CHEM 105b LAB FINAL

Significant figures of graduated cylinder?

3 sig figs.

Significant Figures of a burette?

4 sig figs.

Experiment #1 (Kinetics): What is the reaction?

2H2O2 -> 2H2O + O2

Experiment #1 (Kinetics): What is the reaction mechanism?

H2O2 + I- -> H2O + IO-

H2O2 + IO- -> H2O + O2 + I-

Experiment #1 (Kinetics): What is the rate law?

rate = k[H2O2]^m[I-]^n

Experiment #1 (Kinetics): Experiment Overview

Observe the amount of oxygen gas produced over time.

Experiment #1 (Kinetics): How to calculate the rate of relative volume produced?

Vol O2 (g) / (Vol sln * ∆t)

Experiment #1 (Kinetics): Why is it important to use relative volume of oxygen rather than absolute volume of oxygen?
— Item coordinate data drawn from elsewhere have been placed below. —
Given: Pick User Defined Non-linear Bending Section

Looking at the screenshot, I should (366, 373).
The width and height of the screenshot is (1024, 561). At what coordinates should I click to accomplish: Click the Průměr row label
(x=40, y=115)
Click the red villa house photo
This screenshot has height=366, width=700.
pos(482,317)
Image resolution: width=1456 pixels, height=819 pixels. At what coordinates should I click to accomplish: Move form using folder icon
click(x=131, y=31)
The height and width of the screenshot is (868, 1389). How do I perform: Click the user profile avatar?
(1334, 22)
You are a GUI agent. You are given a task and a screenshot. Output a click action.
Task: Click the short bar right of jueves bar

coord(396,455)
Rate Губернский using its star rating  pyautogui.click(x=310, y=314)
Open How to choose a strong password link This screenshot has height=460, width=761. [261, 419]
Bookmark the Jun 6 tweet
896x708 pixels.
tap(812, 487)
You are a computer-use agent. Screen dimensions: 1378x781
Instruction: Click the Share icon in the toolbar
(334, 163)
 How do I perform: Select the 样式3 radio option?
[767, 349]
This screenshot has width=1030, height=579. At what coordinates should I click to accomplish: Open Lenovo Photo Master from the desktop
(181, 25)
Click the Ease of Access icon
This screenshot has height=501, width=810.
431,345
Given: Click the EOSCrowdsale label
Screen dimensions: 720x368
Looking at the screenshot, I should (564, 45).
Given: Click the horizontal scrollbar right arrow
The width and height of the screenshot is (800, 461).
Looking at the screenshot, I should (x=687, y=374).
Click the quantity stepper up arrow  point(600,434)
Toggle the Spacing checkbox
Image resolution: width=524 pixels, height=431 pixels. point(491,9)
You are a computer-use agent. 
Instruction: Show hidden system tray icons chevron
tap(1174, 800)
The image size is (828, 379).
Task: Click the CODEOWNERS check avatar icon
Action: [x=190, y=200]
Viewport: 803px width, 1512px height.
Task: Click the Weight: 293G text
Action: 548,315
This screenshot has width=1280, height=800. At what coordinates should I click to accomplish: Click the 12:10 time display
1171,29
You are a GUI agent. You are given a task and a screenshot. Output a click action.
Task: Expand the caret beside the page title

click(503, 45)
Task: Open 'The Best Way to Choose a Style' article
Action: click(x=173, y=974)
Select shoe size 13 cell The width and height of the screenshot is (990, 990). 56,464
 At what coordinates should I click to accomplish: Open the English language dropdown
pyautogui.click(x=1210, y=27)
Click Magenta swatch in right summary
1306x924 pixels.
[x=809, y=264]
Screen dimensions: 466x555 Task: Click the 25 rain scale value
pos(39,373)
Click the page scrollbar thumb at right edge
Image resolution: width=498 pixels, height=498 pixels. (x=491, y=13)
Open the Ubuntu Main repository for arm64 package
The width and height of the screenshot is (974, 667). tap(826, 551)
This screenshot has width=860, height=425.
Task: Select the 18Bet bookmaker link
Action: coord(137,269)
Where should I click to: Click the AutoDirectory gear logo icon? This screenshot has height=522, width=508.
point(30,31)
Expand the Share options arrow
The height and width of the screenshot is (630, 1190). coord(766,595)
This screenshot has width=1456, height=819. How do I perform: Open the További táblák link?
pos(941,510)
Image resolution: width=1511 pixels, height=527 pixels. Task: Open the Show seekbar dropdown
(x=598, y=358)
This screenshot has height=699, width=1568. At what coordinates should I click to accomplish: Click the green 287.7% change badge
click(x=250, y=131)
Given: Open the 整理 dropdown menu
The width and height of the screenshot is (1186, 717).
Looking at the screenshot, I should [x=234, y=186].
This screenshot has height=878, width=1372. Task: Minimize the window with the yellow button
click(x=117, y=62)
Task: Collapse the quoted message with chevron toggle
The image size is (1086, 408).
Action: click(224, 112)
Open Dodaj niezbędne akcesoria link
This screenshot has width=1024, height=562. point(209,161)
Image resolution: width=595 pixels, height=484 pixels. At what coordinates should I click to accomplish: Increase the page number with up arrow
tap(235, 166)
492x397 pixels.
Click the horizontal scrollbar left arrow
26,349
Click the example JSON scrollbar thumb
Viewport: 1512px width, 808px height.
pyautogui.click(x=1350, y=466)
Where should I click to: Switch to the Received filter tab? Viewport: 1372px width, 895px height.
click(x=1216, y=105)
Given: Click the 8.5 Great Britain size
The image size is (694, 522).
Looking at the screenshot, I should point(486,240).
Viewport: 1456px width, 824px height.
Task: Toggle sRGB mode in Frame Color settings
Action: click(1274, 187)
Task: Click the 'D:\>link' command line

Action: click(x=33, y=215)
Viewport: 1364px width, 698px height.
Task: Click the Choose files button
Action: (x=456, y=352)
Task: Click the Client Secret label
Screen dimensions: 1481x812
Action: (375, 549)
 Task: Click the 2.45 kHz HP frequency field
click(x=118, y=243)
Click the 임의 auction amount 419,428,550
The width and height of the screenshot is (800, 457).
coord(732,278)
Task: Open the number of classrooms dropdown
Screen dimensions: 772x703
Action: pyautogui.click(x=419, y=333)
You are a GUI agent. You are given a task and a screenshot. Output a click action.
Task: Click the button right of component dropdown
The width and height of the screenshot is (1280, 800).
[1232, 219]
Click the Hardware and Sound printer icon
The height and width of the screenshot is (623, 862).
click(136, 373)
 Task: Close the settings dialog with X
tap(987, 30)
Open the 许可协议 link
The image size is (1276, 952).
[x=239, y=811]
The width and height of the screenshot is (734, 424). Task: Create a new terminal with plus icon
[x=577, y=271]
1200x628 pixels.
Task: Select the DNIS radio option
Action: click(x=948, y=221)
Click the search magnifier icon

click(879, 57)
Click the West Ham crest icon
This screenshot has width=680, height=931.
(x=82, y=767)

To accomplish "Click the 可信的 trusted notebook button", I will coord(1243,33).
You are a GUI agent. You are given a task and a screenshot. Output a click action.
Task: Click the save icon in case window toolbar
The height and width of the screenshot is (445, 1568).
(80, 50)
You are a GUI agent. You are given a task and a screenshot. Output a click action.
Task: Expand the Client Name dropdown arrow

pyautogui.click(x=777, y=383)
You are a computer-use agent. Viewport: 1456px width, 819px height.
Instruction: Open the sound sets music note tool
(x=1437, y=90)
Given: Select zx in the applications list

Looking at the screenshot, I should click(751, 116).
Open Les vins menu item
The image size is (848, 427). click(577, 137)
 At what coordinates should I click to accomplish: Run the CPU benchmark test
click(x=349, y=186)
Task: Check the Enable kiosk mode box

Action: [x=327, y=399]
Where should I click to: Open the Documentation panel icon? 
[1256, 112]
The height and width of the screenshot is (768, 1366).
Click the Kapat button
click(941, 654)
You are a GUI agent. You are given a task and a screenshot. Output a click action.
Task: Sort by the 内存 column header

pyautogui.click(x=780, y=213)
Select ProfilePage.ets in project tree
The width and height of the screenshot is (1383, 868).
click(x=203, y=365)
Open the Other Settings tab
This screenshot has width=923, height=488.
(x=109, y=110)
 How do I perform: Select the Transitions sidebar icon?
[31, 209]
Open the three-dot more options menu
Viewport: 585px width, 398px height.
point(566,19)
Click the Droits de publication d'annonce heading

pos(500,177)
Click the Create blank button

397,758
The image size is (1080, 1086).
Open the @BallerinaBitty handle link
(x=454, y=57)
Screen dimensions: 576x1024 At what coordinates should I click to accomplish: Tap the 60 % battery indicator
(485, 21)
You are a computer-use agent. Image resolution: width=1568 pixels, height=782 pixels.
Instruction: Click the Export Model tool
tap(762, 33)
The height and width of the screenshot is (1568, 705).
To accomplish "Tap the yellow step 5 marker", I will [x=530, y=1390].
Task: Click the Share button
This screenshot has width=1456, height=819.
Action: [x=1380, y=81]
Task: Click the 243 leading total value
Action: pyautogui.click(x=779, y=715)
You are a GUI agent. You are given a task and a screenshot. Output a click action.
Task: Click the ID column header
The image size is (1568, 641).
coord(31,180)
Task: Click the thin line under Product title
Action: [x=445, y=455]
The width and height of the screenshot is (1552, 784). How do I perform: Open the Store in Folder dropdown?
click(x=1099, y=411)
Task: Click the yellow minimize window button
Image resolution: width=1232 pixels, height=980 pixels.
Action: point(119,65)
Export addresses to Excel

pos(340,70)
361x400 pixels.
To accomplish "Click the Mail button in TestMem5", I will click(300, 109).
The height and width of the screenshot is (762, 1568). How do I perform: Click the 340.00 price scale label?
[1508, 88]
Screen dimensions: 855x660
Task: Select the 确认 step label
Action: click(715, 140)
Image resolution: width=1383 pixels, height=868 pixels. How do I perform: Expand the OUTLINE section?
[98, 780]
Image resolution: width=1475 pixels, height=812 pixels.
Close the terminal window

We should use relative volume (Vol O2 / Vol Sln) in order to account for differences in total volume of each solution. Since concentration affects reaction rate, disparities in solution volume will affect our calculations, so we must use relative oxygen produced.

Experiment #1 (Kinetics): Why must temperature be held constant for trials 1-5?

Temperature affects the rate constant. If we have inconsistent temperatures, the reaction rate will vary and will make calculations inaccurate.

Experiment #1 (Kinetics): Objectives?

Study the reaction rate of a catalyzed reaction. How does changing concentration of H2O2 and KI affect reaction rate? Use initial concentrations and initial rates to determine rate law. How does changing temperature affect the reaction rate?

Experiment #1 (Kinetics): How to set up the apparatus?

unstoppered flask connected to Pipet A, which is connected to Pipet B. Fill pipet B with water until Pipet A is full and pipet B is empty. stopper flask and lower pipet B. There are no leaks if there is small water level changes but then becomes the same afterwards.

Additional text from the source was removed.